- **RECORDS**:
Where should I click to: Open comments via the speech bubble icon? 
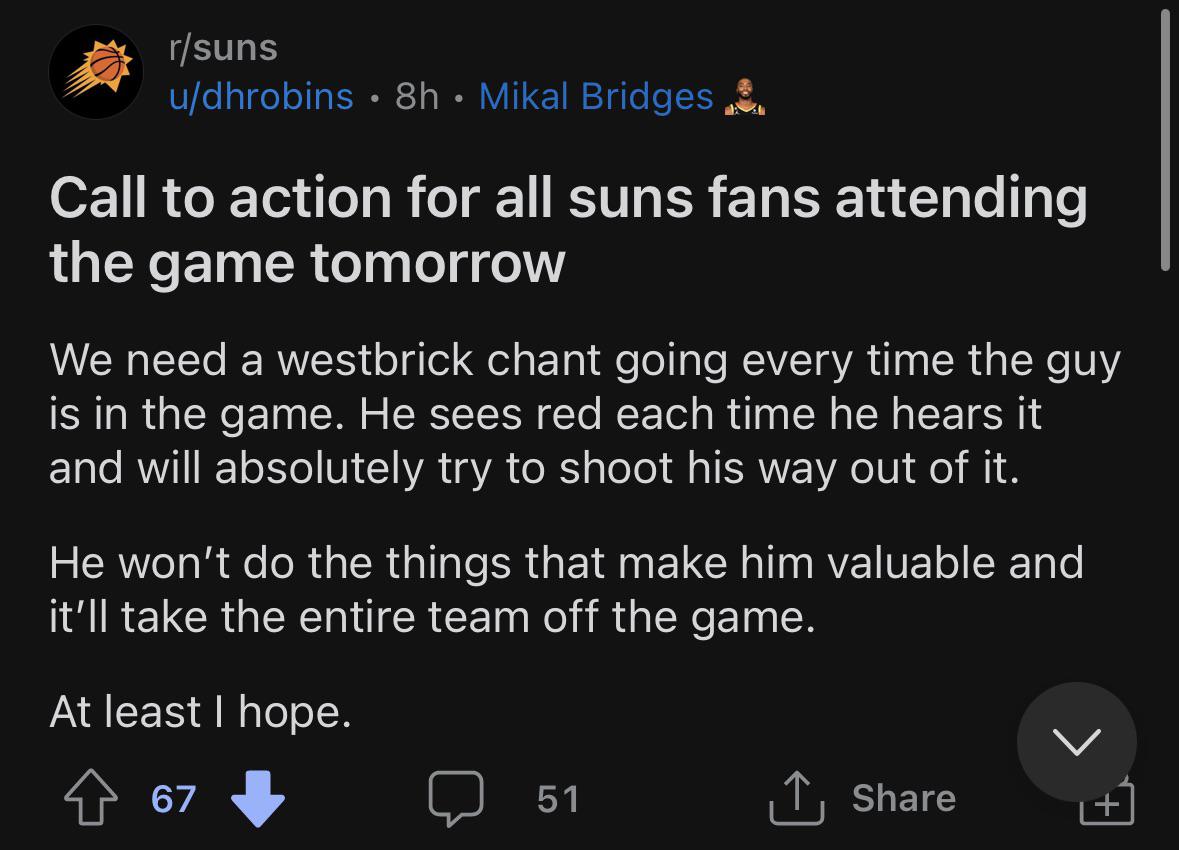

...

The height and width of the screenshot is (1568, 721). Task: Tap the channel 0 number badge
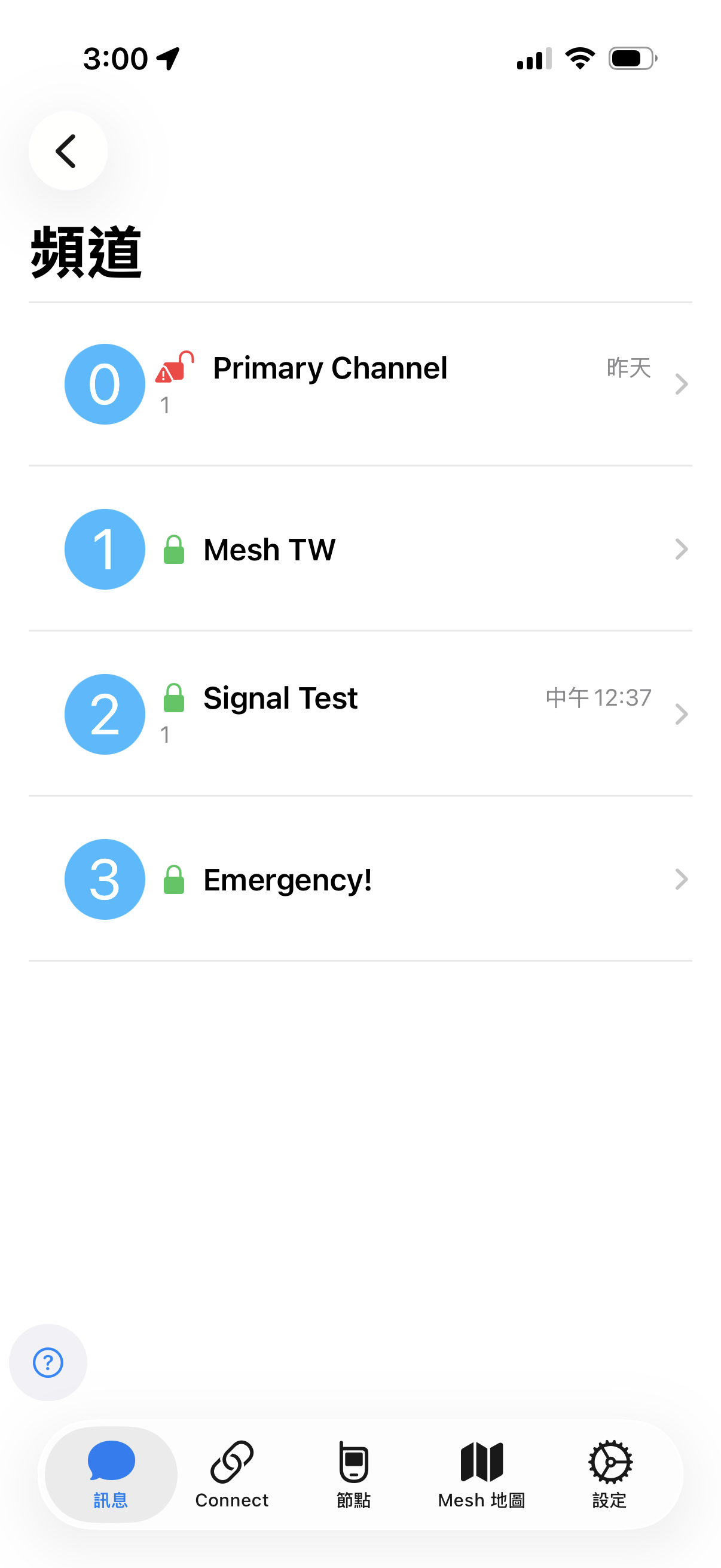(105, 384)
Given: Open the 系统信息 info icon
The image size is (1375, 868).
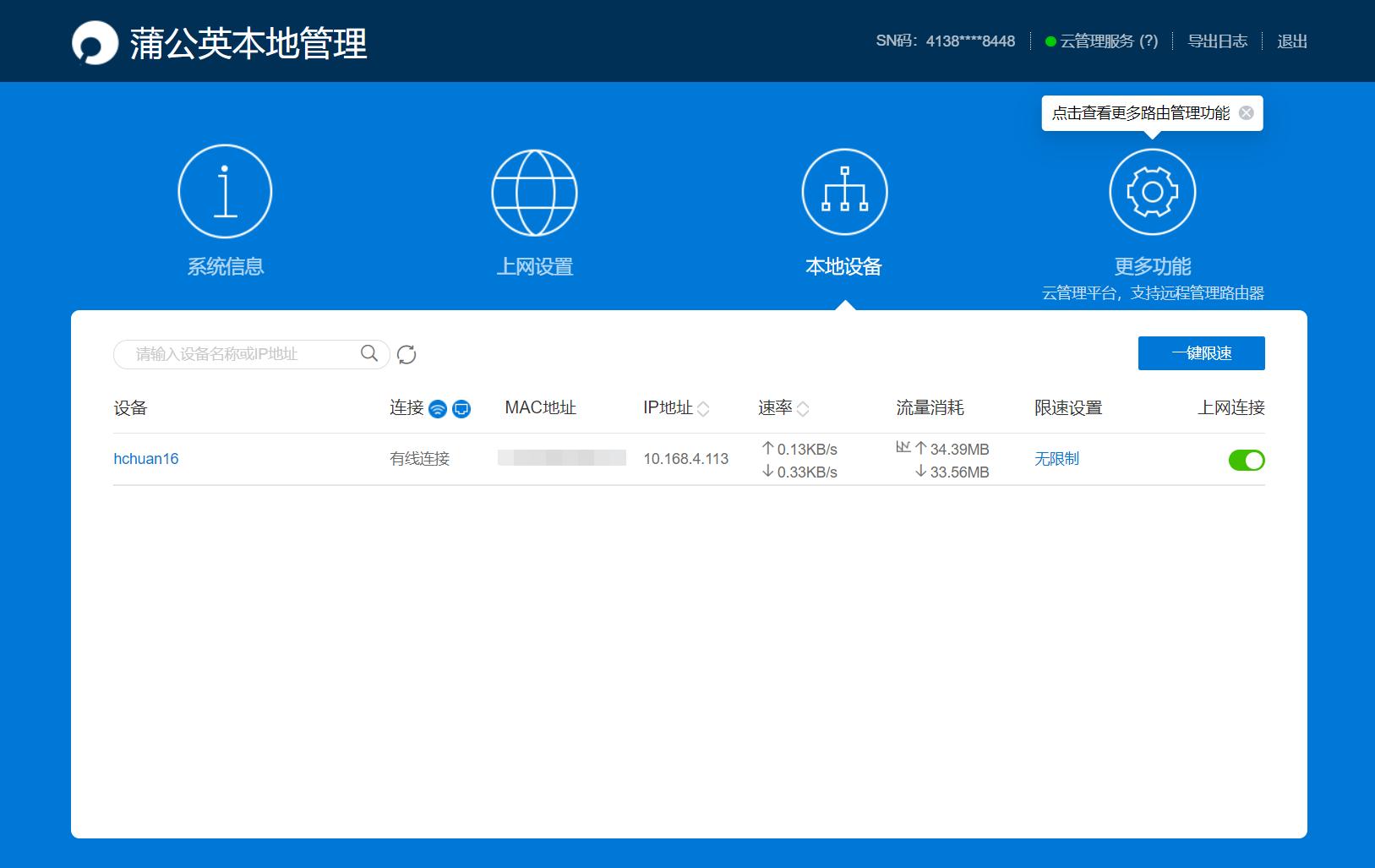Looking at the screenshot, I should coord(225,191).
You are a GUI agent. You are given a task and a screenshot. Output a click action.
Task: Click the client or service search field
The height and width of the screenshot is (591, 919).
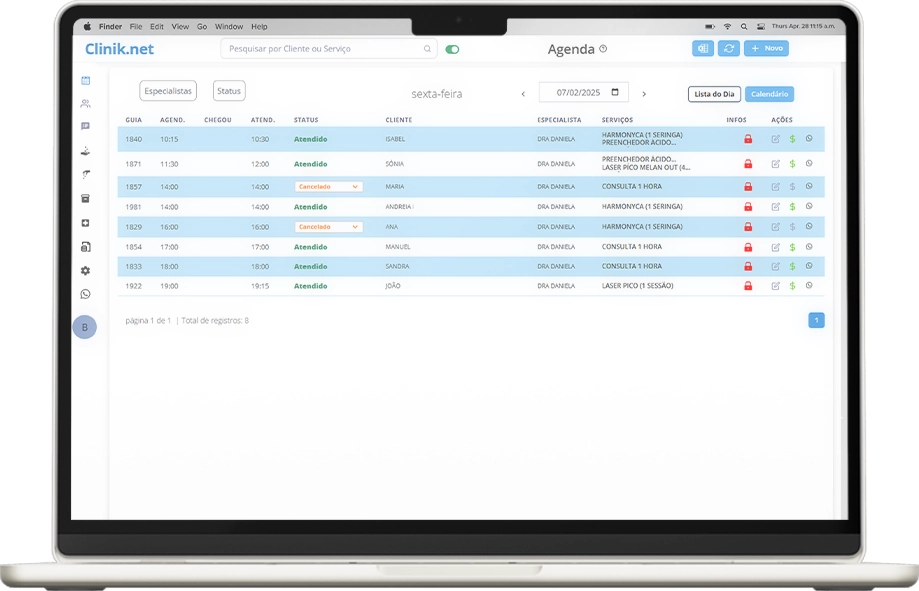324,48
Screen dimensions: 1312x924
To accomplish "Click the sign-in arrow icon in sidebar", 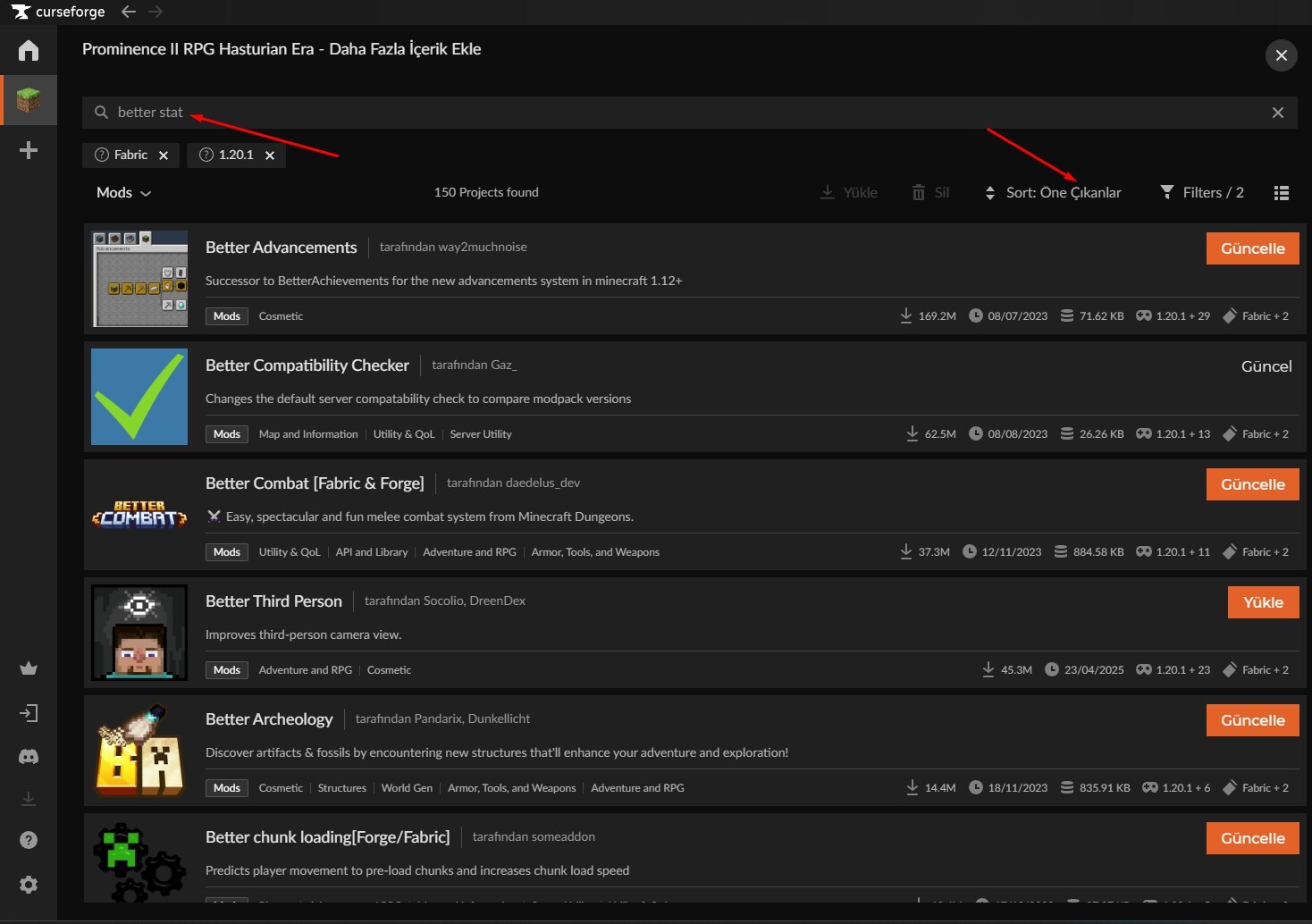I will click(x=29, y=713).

- **EXERCISE**: Copy the data word for word, from the line containing "The height and width of the screenshot is (1568, 721)." through the line containing "Looking at the", including both of those lines, and omit the pictures.

- **OUTPUT OF THE EXERCISE**:
The height and width of the screenshot is (1568, 721). Task: Tap the channel 0 number badge
(105, 384)
Given: Open the 系统信息 info icon
The image size is (1375, 868).
Looking at the screenshot, I should coord(225,191).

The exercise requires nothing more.